* Begin Supplied text *

Reshape a 3d array to a 2d array with leading points

Question:

I want to reshape this array (Python)

[[[0, 1, 2], [3, 4, 5], [6, 7, 8]],
 [[0, 1, 2], [3, 4, 5], [6, 7, 8]],
 [[0, 1, 2], [3, 4, 5], [6, 7, 8]]]

To this:

[
[0,0,0],
[1,1,1],
[2,2,2],
[3,3,3],
[4,4,4],
[5,5,5],
[6,6,6],
[7,7,7],
[8,8,8],
]

And then back

Couldn’t figure out how to do it with np.reshape

Its a series of height maps, and I want to interpolate each point with the corresponding one at the next map to create a smooth transition between them

Asked By: Simon

||

Answers:

import numpy as np
a = np.array(
    [[[0, 1, 2], [3, 4, 5], [6, 7, 8]],
     [[0, 1, 2], [3, 4, 5], [6, 7, 8]],
     [[0, 1, 2], [3, 4, 5], [6, 7, 8]]]
)
b = np.vstack(np.moveaxis(a, 0, 2))

Reverse operation:

a2 = np.moveaxis(np.vsplit(b, 3), 2, 0)

I think the easiest way to understand how this works is to look at the examples for vstack and then figuring out how do we need to modify array a so that vstack can produce the desired output.

In this case,

>>> np.moveaxis(a, 0, 2)
array([[[0, 0, 0],
        [1, 1, 1],
        [2, 2, 2]],

       [[4, 4, 4],
        [5, 5, 5],
        [6, 6, 6]],

       [[7, 7, 7],
        [8, 8, 8],
        [9, 9, 9]]])

prepares the array a in such a way that now vstack can simply "stack" (glue? concatenate?) the 3 "sub-arrays" on top of each other, producing the desired 2D array.


EDIT: Second solution and Timings

This solution is an order of magnitude faster than any previous solution:

import numpy as np
a = np.array(
    [[[0, 1, 2], [3, 4, 5], [6, 7, 8]],
     [[0, 1, 2], [3, 4, 5], [6, 7, 8]],
     [[0, 1, 2], [3, 4, 5], [6, 7, 8]]]
)
b = a.reshape(3, -1).T

and for reverse:

a2 = b.T.reshape(3, 3, -1)

* End Supplied text *
* Begin Supplied data *

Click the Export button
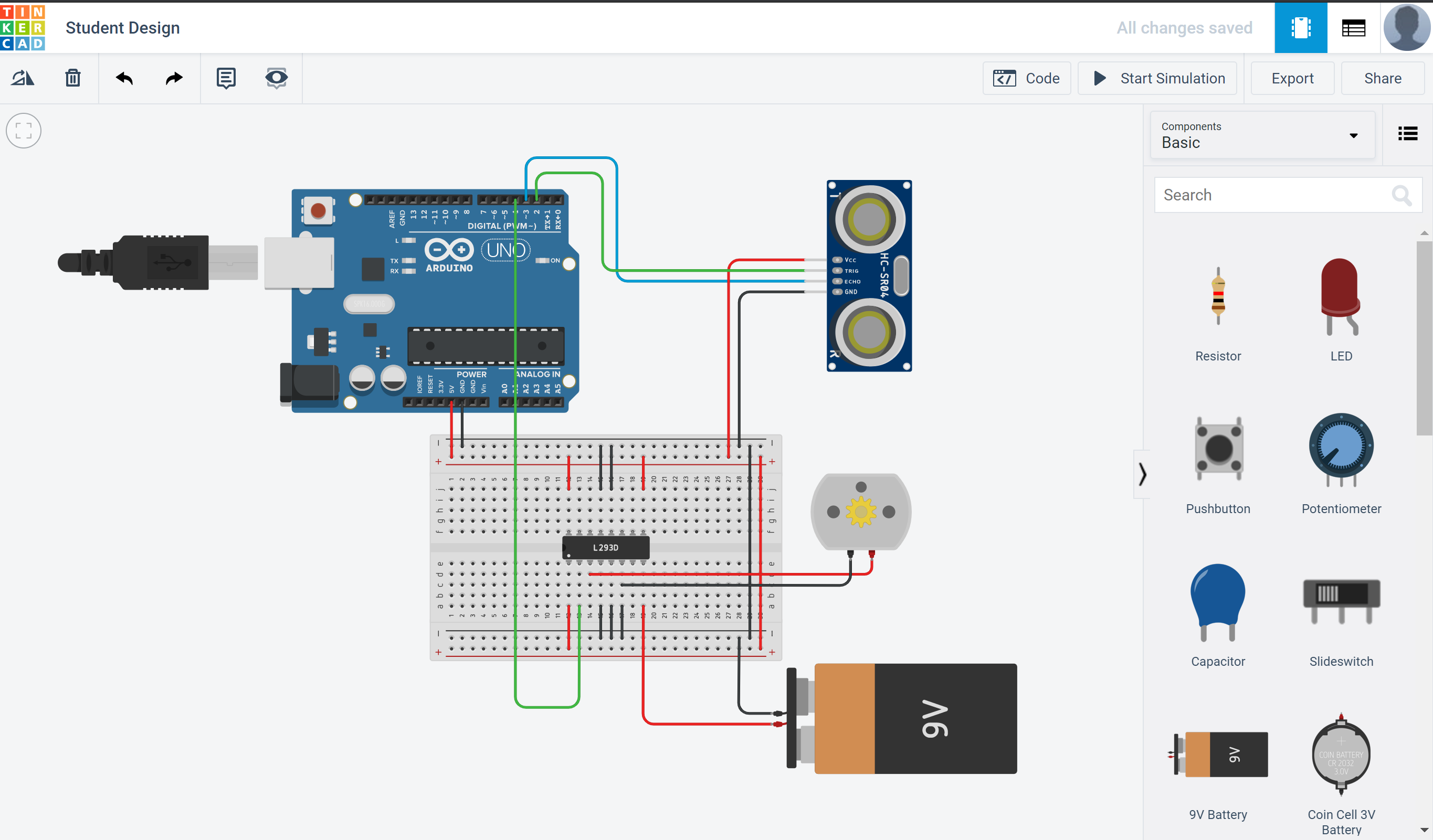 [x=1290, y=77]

* End Supplied data *
* Begin Supplied data *

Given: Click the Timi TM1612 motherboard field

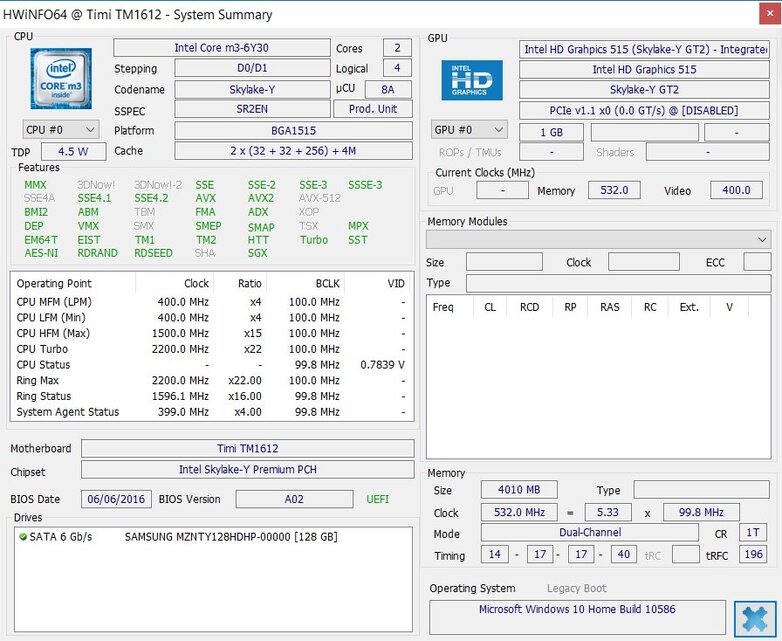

* End Supplied data *

◆ Task description: Write the next part of the thread about reshaping a 3D NumPy array, starting after its last line. The entries play no part in what comes next.

◆ The answer:
Some timings:

  • This solution:

      In [3]: %timeit a.reshape(3, -1).T
      277 ns ± 7.89 ns per loop (mean ± std. dev. of 7 runs, 1,000,000 loops each)
    
  • My previous solution (vstack and moveaxis):

      In [4]: %timeit np.vstack(np.moveaxis(a, 0, 2))
      9.56 µs ± 116 ns per loop (mean ± std. dev. of 7 runs, 100,000 loops each)
    
  • @chrsig’s solution (reshape and moveaxis):

      In [5]: %timeit np.moveaxis(a, 0,-1).reshape(-1,3)
      3.83 µs ± 147 ns per loop (mean ± std. dev. of 7 runs, 100,000 loops each)
    
  • @chrsig’s 2nd solution (stride tricks):

      In [6]: %timeit np.lib.stride_tricks.as_strided(a, shape=(len(a)*len(a[0]), 3), strides=(a.strides[2], a.strides[0]))
      4.38 µs ± 116 ns per loop (mean ± std. dev. of 7 runs, 100,000 loops each)
    
Answered By: AGN Gazer

With last correction, it seems that what you want is something like

np.moveaxis(a, 0,-1).reshape(-1,3)

Result

array([[0, 0, 0],
       [1, 1, 1],
       [2, 2, 2],
       [3, 3, 3],
       [4, 4, 4],
       [5, 5, 5],
       [6, 6, 6],
       [7, 7, 7],
       [8, 8, 8]])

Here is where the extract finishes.